-- Given records follows --

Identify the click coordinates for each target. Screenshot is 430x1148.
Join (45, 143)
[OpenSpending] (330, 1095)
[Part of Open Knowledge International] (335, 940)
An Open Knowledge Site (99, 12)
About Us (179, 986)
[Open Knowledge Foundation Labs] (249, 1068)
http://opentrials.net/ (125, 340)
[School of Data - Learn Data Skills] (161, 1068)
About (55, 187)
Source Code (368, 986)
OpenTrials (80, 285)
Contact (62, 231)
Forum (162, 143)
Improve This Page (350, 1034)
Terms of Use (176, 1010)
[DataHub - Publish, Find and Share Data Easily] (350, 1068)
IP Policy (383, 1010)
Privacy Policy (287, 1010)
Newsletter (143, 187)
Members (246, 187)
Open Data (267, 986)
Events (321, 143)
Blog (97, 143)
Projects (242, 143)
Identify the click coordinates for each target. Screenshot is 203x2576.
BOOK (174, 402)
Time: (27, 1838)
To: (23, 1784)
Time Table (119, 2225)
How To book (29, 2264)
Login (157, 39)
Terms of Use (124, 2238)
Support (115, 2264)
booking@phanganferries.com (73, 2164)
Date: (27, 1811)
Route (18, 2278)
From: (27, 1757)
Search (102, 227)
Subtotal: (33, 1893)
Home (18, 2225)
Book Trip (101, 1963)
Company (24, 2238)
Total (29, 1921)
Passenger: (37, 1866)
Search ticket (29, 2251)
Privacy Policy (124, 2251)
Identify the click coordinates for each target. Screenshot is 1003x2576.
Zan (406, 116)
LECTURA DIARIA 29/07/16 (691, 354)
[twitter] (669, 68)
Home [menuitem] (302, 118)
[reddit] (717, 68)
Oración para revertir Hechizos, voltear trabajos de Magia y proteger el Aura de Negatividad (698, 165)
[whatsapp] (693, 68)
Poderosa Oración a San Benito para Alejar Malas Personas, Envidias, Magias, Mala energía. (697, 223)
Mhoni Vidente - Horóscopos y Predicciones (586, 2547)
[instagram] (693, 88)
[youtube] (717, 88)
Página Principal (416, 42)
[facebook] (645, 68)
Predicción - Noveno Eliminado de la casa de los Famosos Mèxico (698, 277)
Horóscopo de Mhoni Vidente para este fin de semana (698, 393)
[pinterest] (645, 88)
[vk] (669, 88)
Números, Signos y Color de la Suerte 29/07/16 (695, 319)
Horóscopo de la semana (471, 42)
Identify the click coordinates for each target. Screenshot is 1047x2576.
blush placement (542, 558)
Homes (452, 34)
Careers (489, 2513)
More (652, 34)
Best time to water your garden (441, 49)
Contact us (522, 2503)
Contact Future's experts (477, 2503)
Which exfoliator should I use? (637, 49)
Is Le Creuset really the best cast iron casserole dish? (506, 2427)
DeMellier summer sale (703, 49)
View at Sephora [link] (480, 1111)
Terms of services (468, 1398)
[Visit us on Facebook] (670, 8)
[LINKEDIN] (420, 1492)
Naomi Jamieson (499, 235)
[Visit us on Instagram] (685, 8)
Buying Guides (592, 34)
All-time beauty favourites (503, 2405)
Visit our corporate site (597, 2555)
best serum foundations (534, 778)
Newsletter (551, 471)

-- Given records concluded --

**Requirement**
The records are to be retyped exactly. No line may be skipped.

**Response**
Identify the click coordinates for each target. Screenshot is 430x1148.
Join (45, 143)
[OpenSpending] (330, 1095)
[Part of Open Knowledge International] (335, 940)
An Open Knowledge Site (99, 12)
About Us (179, 986)
[Open Knowledge Foundation Labs] (249, 1068)
http://opentrials.net/ (125, 340)
[School of Data - Learn Data Skills] (161, 1068)
About (55, 187)
Source Code (368, 986)
OpenTrials (80, 285)
Contact (62, 231)
Forum (162, 143)
Improve This Page (350, 1034)
Terms of Use (176, 1010)
[DataHub - Publish, Find and Share Data Easily] (350, 1068)
IP Policy (383, 1010)
Privacy Policy (287, 1010)
Newsletter (143, 187)
Members (246, 187)
Open Data (267, 986)
Events (321, 143)
Blog (97, 143)
Projects (242, 143)
Identify the click coordinates for each target. Screenshot is 203x2576.
BOOK (174, 402)
Time: (27, 1838)
To: (23, 1784)
Time Table (119, 2225)
How To book (29, 2264)
Login (157, 39)
Terms of Use (124, 2238)
Support (115, 2264)
booking@phanganferries.com (73, 2164)
Date: (27, 1811)
Route (18, 2278)
From: (27, 1757)
Search (102, 227)
Subtotal: (33, 1893)
Home (18, 2225)
Book Trip (101, 1963)
Company (24, 2238)
Total (29, 1921)
Passenger: (37, 1866)
Search ticket (29, 2251)
Privacy Policy (124, 2251)
Identify the click coordinates for each target. Screenshot is 1003x2576.
Zan (406, 116)
LECTURA DIARIA 29/07/16 (691, 354)
[twitter] (669, 68)
Home [menuitem] (302, 118)
[reddit] (717, 68)
Oración para revertir Hechizos, voltear trabajos de Magia y proteger el Aura de Negatividad (698, 165)
[whatsapp] (693, 68)
Poderosa Oración a San Benito para Alejar Malas Personas, Envidias, Magias, Mala energía. (697, 223)
Mhoni Vidente - Horóscopos y Predicciones (586, 2547)
[instagram] (693, 88)
[youtube] (717, 88)
Página Principal (416, 42)
[facebook] (645, 68)
Predicción - Noveno Eliminado de la casa de los Famosos Mèxico (698, 277)
Horóscopo de Mhoni Vidente para este fin de semana (698, 393)
[pinterest] (645, 88)
[vk] (669, 88)
Números, Signos y Color de la Suerte 29/07/16 (695, 319)
Horóscopo de la semana (471, 42)
Identify the click coordinates for each target. Screenshot is 1047x2576.
blush placement (542, 558)
Homes (452, 34)
Careers (489, 2513)
More (652, 34)
Best time to water your garden (441, 49)
Contact us (522, 2503)
Contact Future's experts (477, 2503)
Which exfoliator should I use? (637, 49)
Is Le Creuset really the best cast iron casserole dish? (506, 2427)
DeMellier summer sale (703, 49)
View at Sephora [link] (480, 1111)
Terms of services (468, 1398)
[Visit us on Facebook] (670, 8)
[LINKEDIN] (420, 1492)
Naomi Jamieson (499, 235)
[Visit us on Instagram] (685, 8)
Buying Guides (592, 34)
All-time beauty favourites (503, 2405)
Visit our corporate site (597, 2555)
best serum foundations (534, 778)
Newsletter (551, 471)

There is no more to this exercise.